1 Voir, aux Documents historiques, à la fin du volume, n° 16, ces deux proclamations.

Cette dernière proclamation, admirable par la grandeur des sentiments d'humanité qui l'inspirent, unique dans les fastes militaires par la dignité, par le respect de soi qu'elle suppose ou qu'elle veut faire naître chez ceux à qui elle s'adresse, mérite d'être retenue et méditée. On y verra quel langage la vertu républicaine sait parler, même dans la bouche d'un soldat. On comprendra comment, par cela seul que ce soldat est républicain et voit dans les soldats qu'il commande au nom de la loi, non plus des bras serviles façonnés à tuer par la discipline, mais des citoyens dont il respecte la conscience libre, quelques paroles de circonstance, oubliées d'ordinaire aussi vite qu'elles sont prononcée, s'élèvent à la hauteur d'un témoignage historique qui a droit d'occuper la mémoire d'une nation et d'intéresser la pensée humaine.

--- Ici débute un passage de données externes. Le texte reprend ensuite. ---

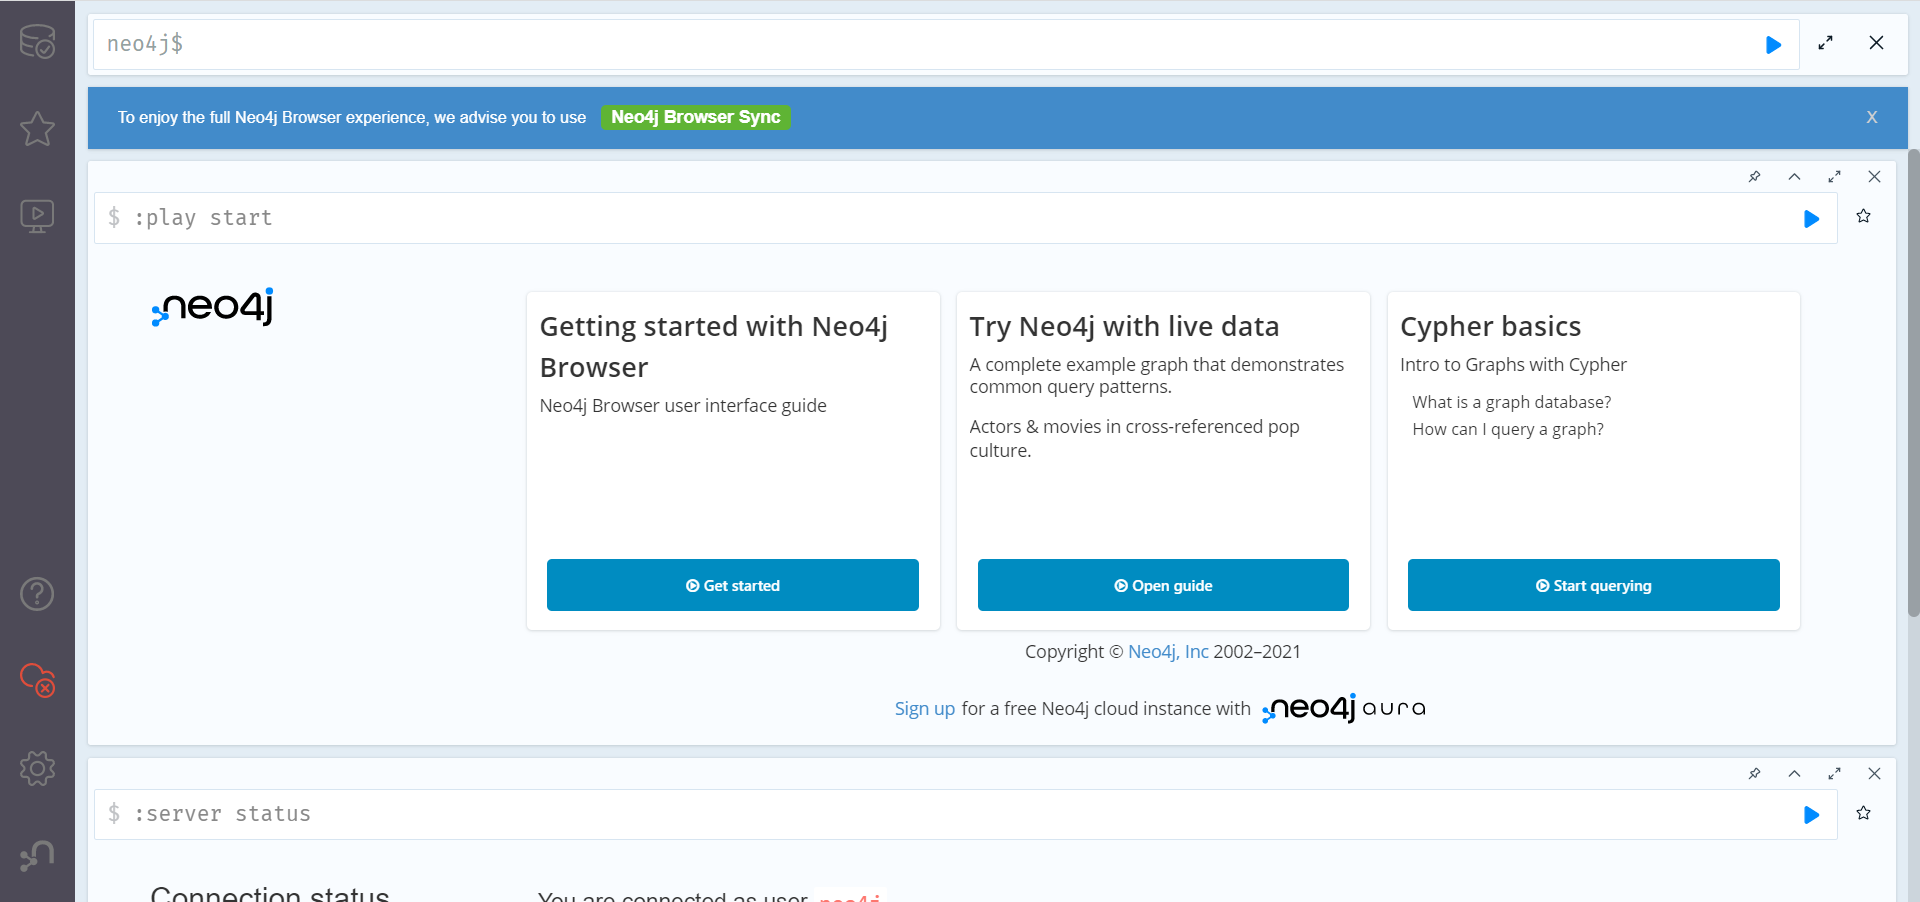This screenshot has width=1920, height=902.
Task: Run the :play start command again
Action: coord(1812,219)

« Soldats, »> disait le général Cavaignac, le 24 juin, à onze heures du matin, au moment même où le combat recommençait dans les conditions les plus défavorables et où il pouvait sembler nécessaire de surexciter les passions de l'armée, afin de rendre plus égale la force d'impulsion qui, jusqu'alors, avait paru tout entière du côté des insurgés, « soldats! le salut de la patrie vous réclame. C'est une terrible, une cruelle guerre que celle que vous faites aujourd'hui. Rassurez-vous, vous n'êtes point agresseurs; cette fois, du moins, vous n'aurez pas été de tristes instruments de despotisme et de trahison. Courage, soldats! imitez l'exemple intelligent et dévoué de vos concitoyens; soyez fidèles aux lois de l'honneur, de l'humanité; soyez fidèles à la République. A vous, à moi, un jour ou l'autre, il nous sera donné de mourir pour elle. Que ce soit à l'instant même, si nous devions lui survivre ! »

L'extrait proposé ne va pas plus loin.